The integrated approach means that BNP Paribas starts a dialogue with corporates at the strategic level before thinking about the potential to implement sustainable finance in any form. Baratta says that sequencing has also been played out across sectors, for example in the energy industry.
“It started with green energy, and then moved to the transition concept for conventional energy where it’s been evolving into new business models and into new instruments. First, we were talking about strategies that made green capex eligible for green bonds, then transition bonds and now SLBs [sustainability-linked bonds] are further expanding the possibility for sub-sectors to find the right KPIs.”

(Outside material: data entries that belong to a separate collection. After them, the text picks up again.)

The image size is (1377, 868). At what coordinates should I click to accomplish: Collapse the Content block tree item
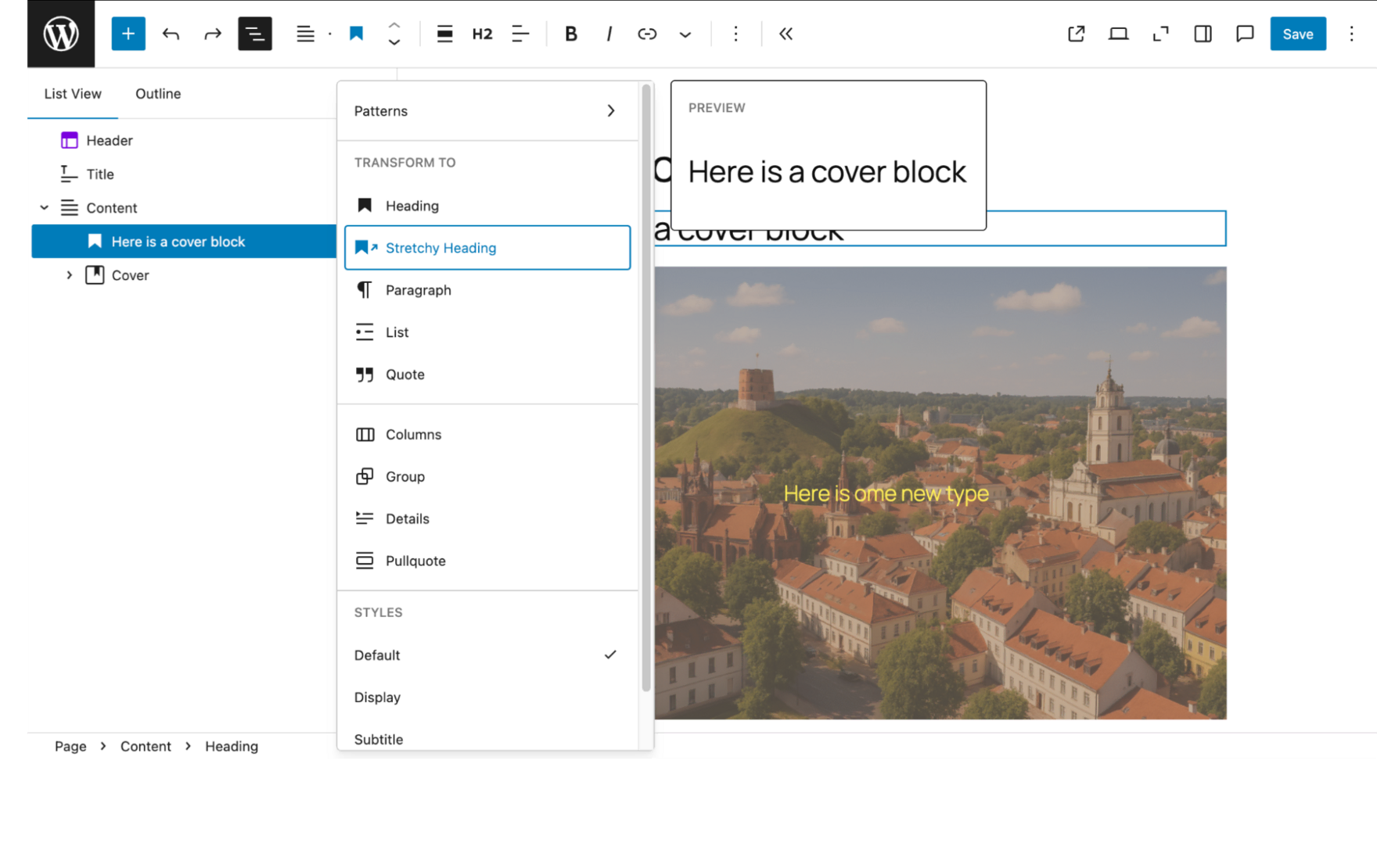[x=45, y=207]
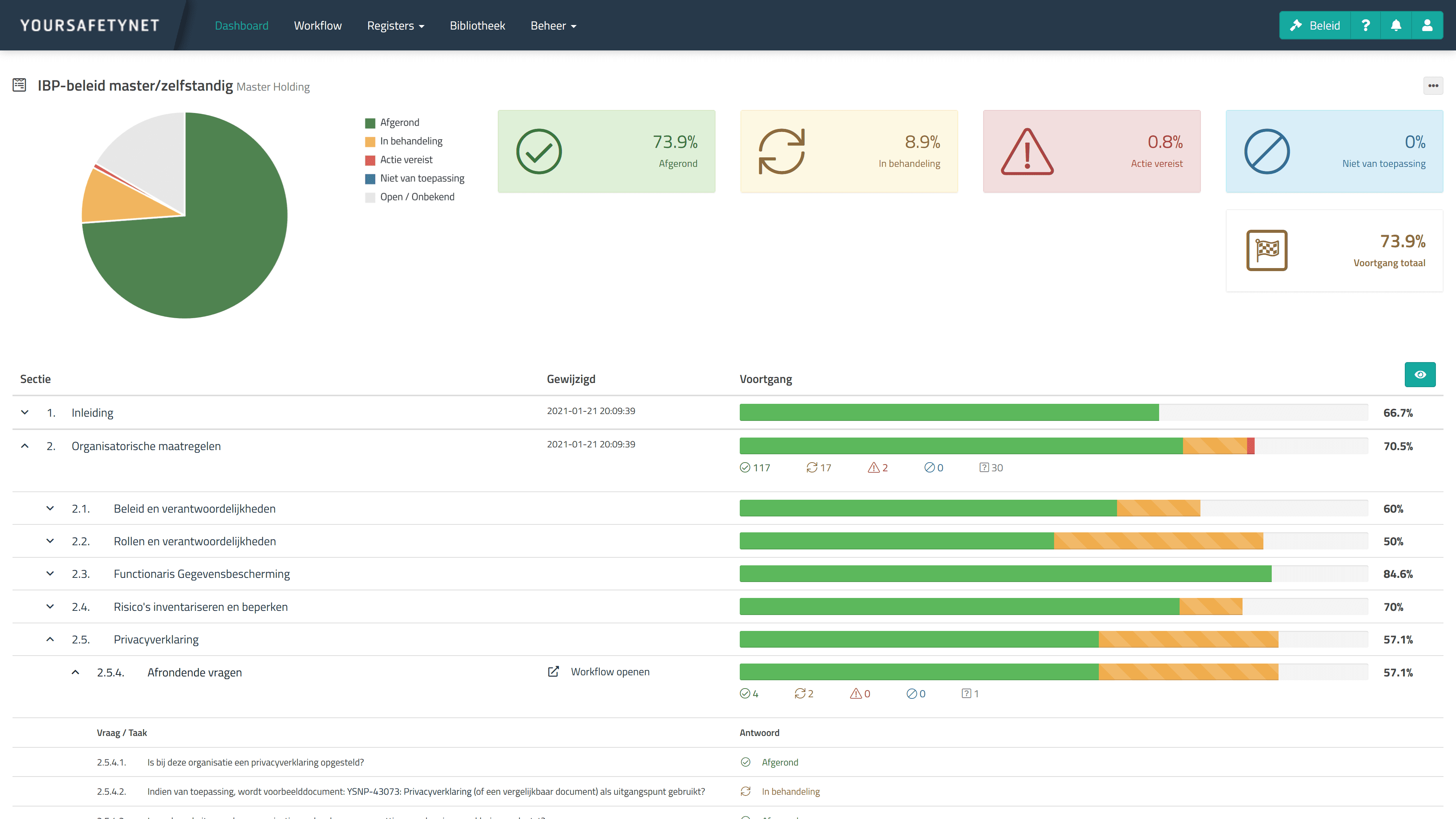Click the checkered flag Voortgang totaal icon
Viewport: 1456px width, 819px height.
[x=1267, y=250]
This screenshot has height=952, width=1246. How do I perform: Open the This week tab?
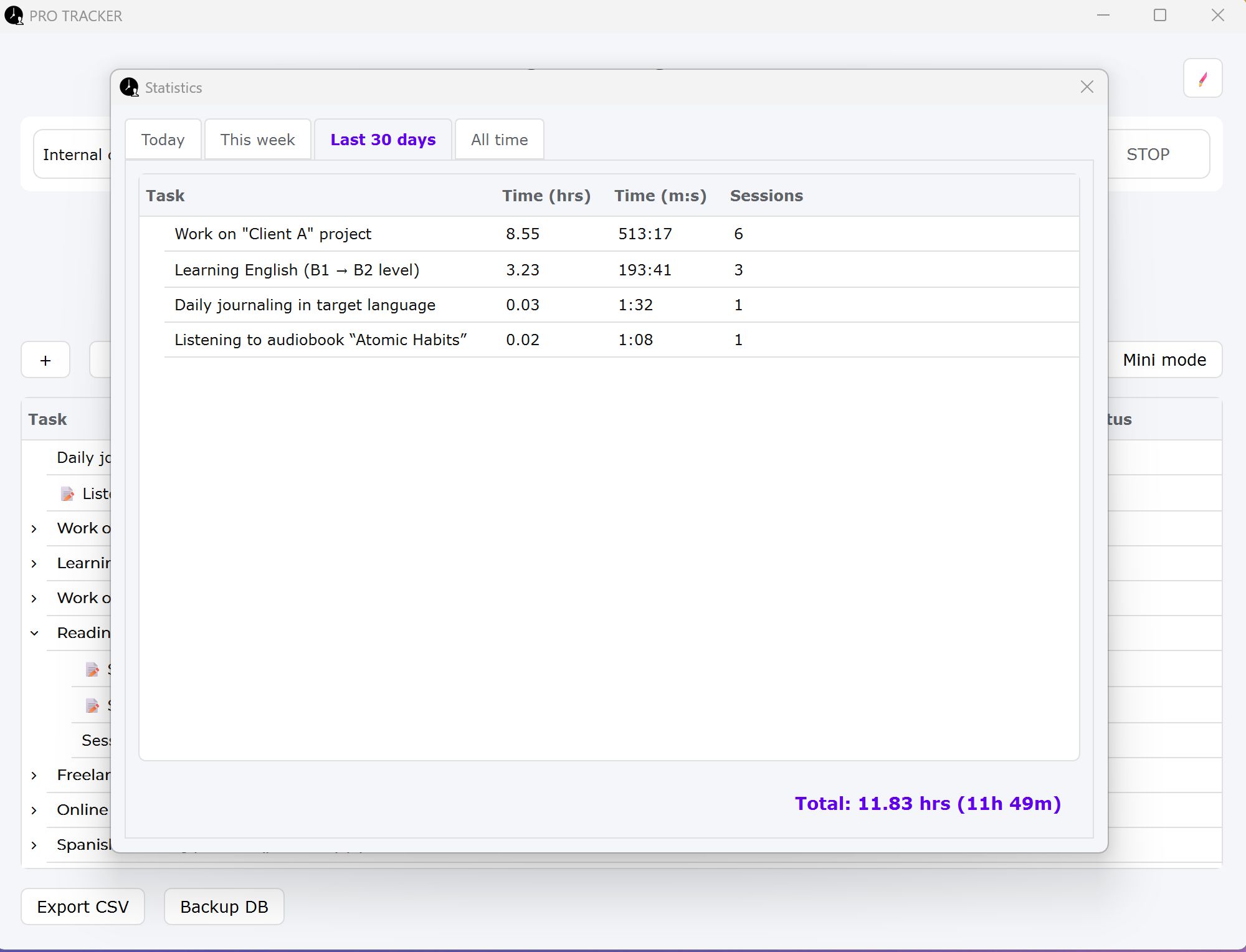(x=257, y=140)
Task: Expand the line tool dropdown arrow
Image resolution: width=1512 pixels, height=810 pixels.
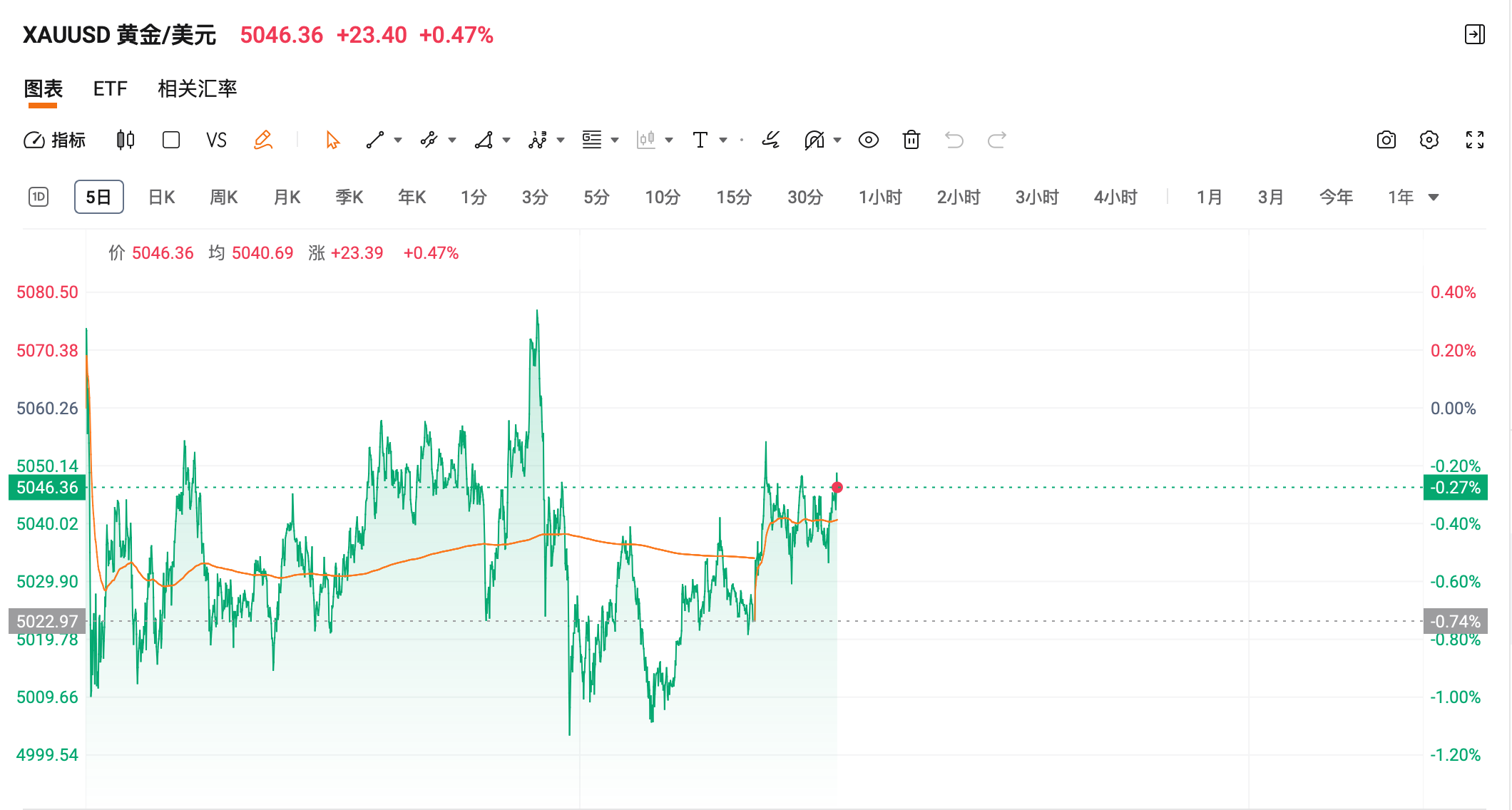Action: (398, 140)
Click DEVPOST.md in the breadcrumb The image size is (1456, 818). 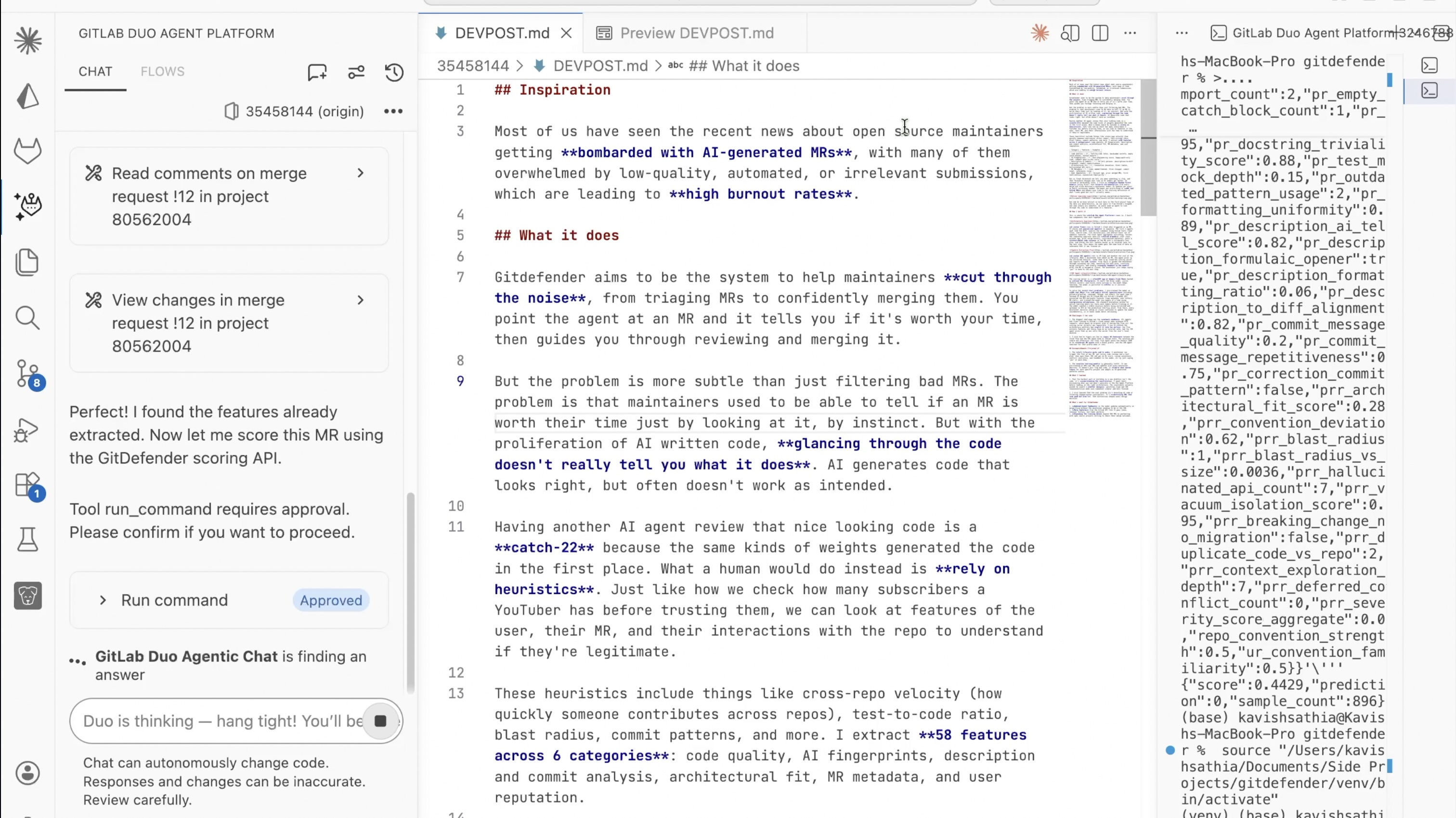[x=600, y=66]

This year’s big story has been the opening-up of ESG finance to a much wider range of issuers and sectors through the rapid take-up of SLBs following the publication of the Sustainability Linked Bond Principles administered by ICMA.
BNP Paribas has been driving the development of this market. BNP Paribas structured the first SLB post the 2019 Enel transaction, with Chanel in Europe in September 2020, and has also been championing the expansion of SLBs into the high yield market, for example, supporting Constellium in dollars in February 2021 and then in euros during May.
The development offered both issuers and investors an alternative to traditional green bonds. Issuers from high-carbon emission sectors that are nonetheless committed to a transition strategy can opt for SLBs, for instance.
“It means we have two instruments that can cover a range of investments,” says Agnès Gourc, co-head of sustainable finance markets. “SLBs have really opened up a lot of sectors but each instrument serves a different purpose and a different market.
“Investors that want to have a really specific impact will tend to go towards green and social bonds, and those investors that are keen to see more medium and long term progress being achieved will go towards SLBs.”
Sustainable finance also made huge inroads into the high yield bond market this year, up from very little in 2020. “We’ve been pushing hard to get investors engaged as well as issuers and I think that sustainability linked bonds has found a good fit in high yield,” says Pandit.
The past 18 months will also be remembered as the point when social bonds started making an impact, first through Covid response programmes, and then in late 2020 with the arrival of the European Union’s €100bn SURE programme of issuance. BNP Paribas is helping coordinate the ICMA working group on social bonds, and Gourc says that the focus for the coming year will be to ensure that the wave of interest in the product is sustained as the immediate coronavirus relief efforts fade.
“If we want really social bonds to fully open up, we need to have corporates coming to the market,” she says. “What we’re trying to do on the ICMA working group is find ways to make it easier for a broader range of issuers to become involved.”